The bail-in rules demand that private investors must suffer some losses before public money is used to rescue a bank.
But in the case of Monte dei Paschi, Italy used an exception built into the new rules to avoid a bail-in of senior bond and savings account holders, thereby setting a dangerous precedent for other crisis-struck lenders in Italy and beyond.
"A bail-in of savers would cause a revolt in Italy and could bring down the whole euro project by boosting anti-euro parties," one source told Reuters.
Imposing losses on creditors, who sometimes include small savers, is economically damaging and politically painful at a time when public resentment towards the European Union is running high and elections loom in key countries.
Against this backdrop, banks are struggling to raise the capital they need to deal with unpaid loans accumulated during the economic downturn.
The head of the German banking association, Michael Kemmer, has said Rome's approval of a "precautionary recapitalization" of Monte dei Paschi just before Christmas, after the bank failed to find enough private investors to back its capital increase, puts regulators' credibility at risk.
Ratings agency Moody's said the rescue, which is awaiting European Commission approval, "raises questions regarding the European authorities' commitment to follow strictly the ... bail-in provisions to resolve troubled banks".
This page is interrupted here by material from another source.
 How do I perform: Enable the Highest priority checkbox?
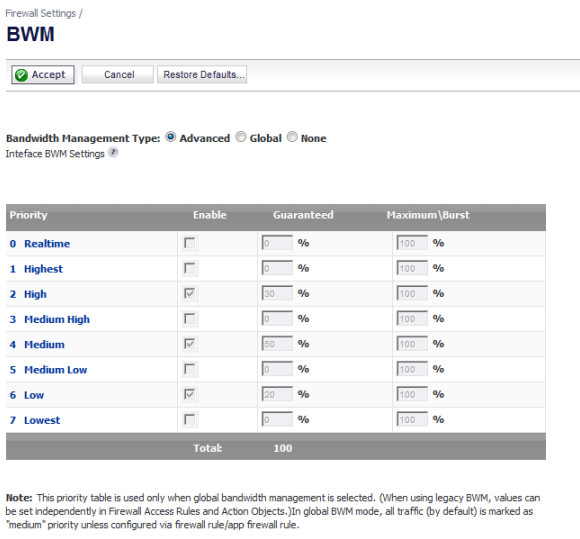190,268
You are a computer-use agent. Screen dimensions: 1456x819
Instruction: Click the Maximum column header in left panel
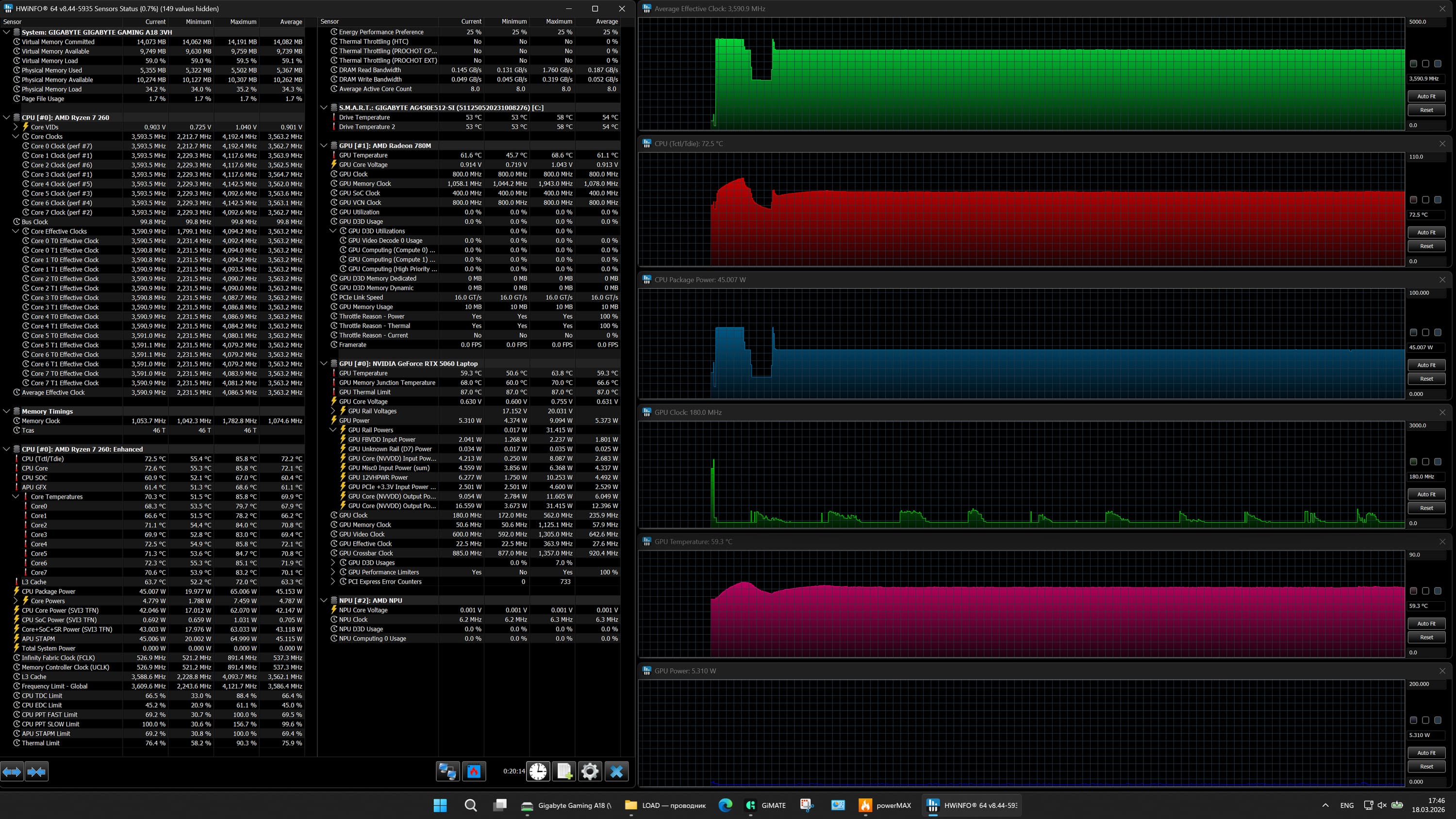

"The SRB is the most useless institution in Europe because no-one dares to use it at the moment," one European regulator said of the euro zone's Single Resolution Board, which is in charge of bail-ins.
But its head Elke Koenig said last week she had no concerns about the application of the directive, while an EC spokesperson said the rules "apply on a case-by-case basis to a specific bank in its specific circumstances".
The SRB's Koenig may find her faith is put to the test soon, with a number of smaller Italian banks still trying to raise capital and Italy's top lender, UniCredit in the process of raising 13 billion euro ($14 billion) through a cash call.
"A first round of losses must be absorbed by the state if the banking system is to be rescued," Gennaro Pucci, head of investment firm PVE Capital, said, estimating around 100 billion euros in public money may be needed.
Cleaning up balance sheets has been a key objective of the European Central Bank, which wants to bring down the amount of bad loans to free up resources for fresh lending.
This risks backfiring, however, if banks try to sell more non-performing loans (NPLs) and shares than investors are prepared to buy.
"In the end, the ECB’s effort to clean up banks' balance sheets too quickly may be counterproductive," Marco Troiano, a director at ratings agency Scope, said.
"At present, there's just not enough appetite out there to buy the NPLs and subscribe capital increases on a wide scale."
Even in euro zone countries where bailouts took place before the new rules, some banks are still not out of the woods.
Portugal's Novo Banco, the so called 'good bank' carved out of the collapsed Banco Espirito Santo, and Germany's HSH Nordbank may need further state help if they can't find buyers.
U.S. hedge fund Lone Star, the top bidder for government-owned Novo Banco, has asked for a state guarantee on its investment, prompting calls from two leftist parties that prop up Portugal's minority government that the firm be nationalized instead.
Bailed out during the crisis, HSH Nordbank has until February 2018 to find a buyer or be wound down.
The bank's management says it has a good chance of finding an investor. But some question whether it would be allowed to go under even it did not manage to do so.